DOCUMENT SEGMENT:
******
Here is the NC Threat-Free Index for the week ending March 29:
- As of March 29, there were 876,108 North Carolinians presumed to be recovered from COVID-19
- Active cases comprised just 2.5% of NC’s total case count (note: a case of COVID isn’t a permanent infection, and only someone with an active case of the virus can conceivably transmit it to you)
- Active cases represented about 0.2% (two-tenths of one percent) of NC’s population (note: active cases are lab-confirmed cases of COVID-19 minus recoveries and deaths)
- More than 24 out of every 25 (96.2%) of NC’s total cases were recovered, meaning they are no longer infectious
- Only about 0.1% of people in NC had died with COVID-19 (regardless of the actual cause of death)
- Meanwhile, about 91.5% people in NC had never had a lab-confirmed case of COVID-19, despite the PCR test cycle threshold set so high as to produce a large amount of false positives (note: this proportion will always decline, but we have been living with this virus since February 2020, as far as testing is concerned)
- All things considered, about 99.8% of people in NC posed no threat of passing along COVID-19 to anyone — a virus most had never had and the rest had recovered from (note: this proportion will fluctuate based on relative growth in lab-confirmed cases vs. recoveries, and it is likely understated because it does not account for vaccinations)
******
GIVEN INFORMATION:
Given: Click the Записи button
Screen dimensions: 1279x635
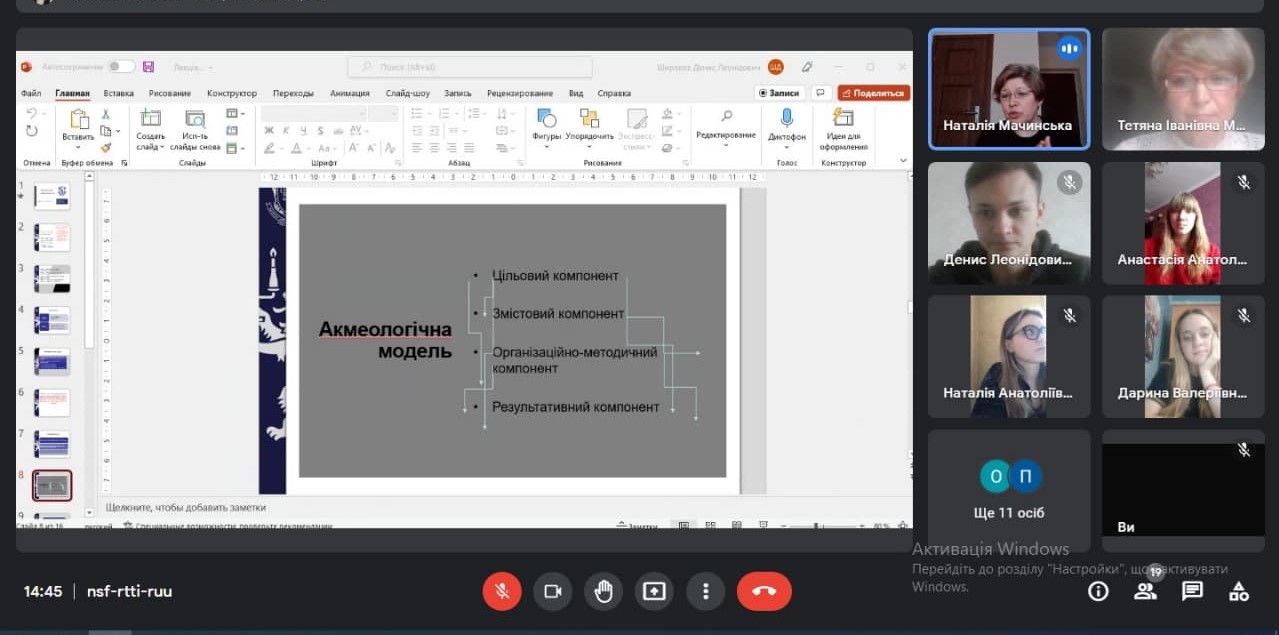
******
TASKS:
[a] According to the NC Threat-Free Index, why is the 99.8% figure for people posing no threat likely understated? Answer in one to three sentences.
[b] Answer these questions about the NC Threat-Free Index:
(i) How many North Carolinians were presumed recovered from COVID-19 as of March 29?
(ii) About what share of NC's population did active cases represent?
(iii) About what percentage of people in NC had never had a lab-confirmed case of COVID-19?
[c] From the NC Threat-Free Index, return the passage starting with "Here is the" and going on through "cause of death)", copied word for word.
Use only the NC Threat-Free Index to respond.

ANSWER SECTION:
[a] The figure is likely understated because it does not account for vaccinations.

[b]
(i) 876,108
(ii) About 0.2% (two-tenths of one percent)
(iii) About 91.5%

[c]
Here is the NC Threat-Free Index for the week ending March 29:
- As of March 29, there were 876,108 North Carolinians presumed to be recovered from COVID-19
- Active cases comprised just 2.5% of NC’s total case count (note: a case of COVID isn’t a permanent infection, and only someone with an active case of the virus can conceivably transmit it to you)
- Active cases represented about 0.2% (two-tenths of one percent) of NC’s population (note: active cases are lab-confirmed cases of COVID-19 minus recoveries and deaths)
- More than 24 out of every 25 (96.2%) of NC’s total cases were recovered, meaning they are no longer infectious
- Only about 0.1% of people in NC had died with COVID-19 (regardless of the actual cause of death)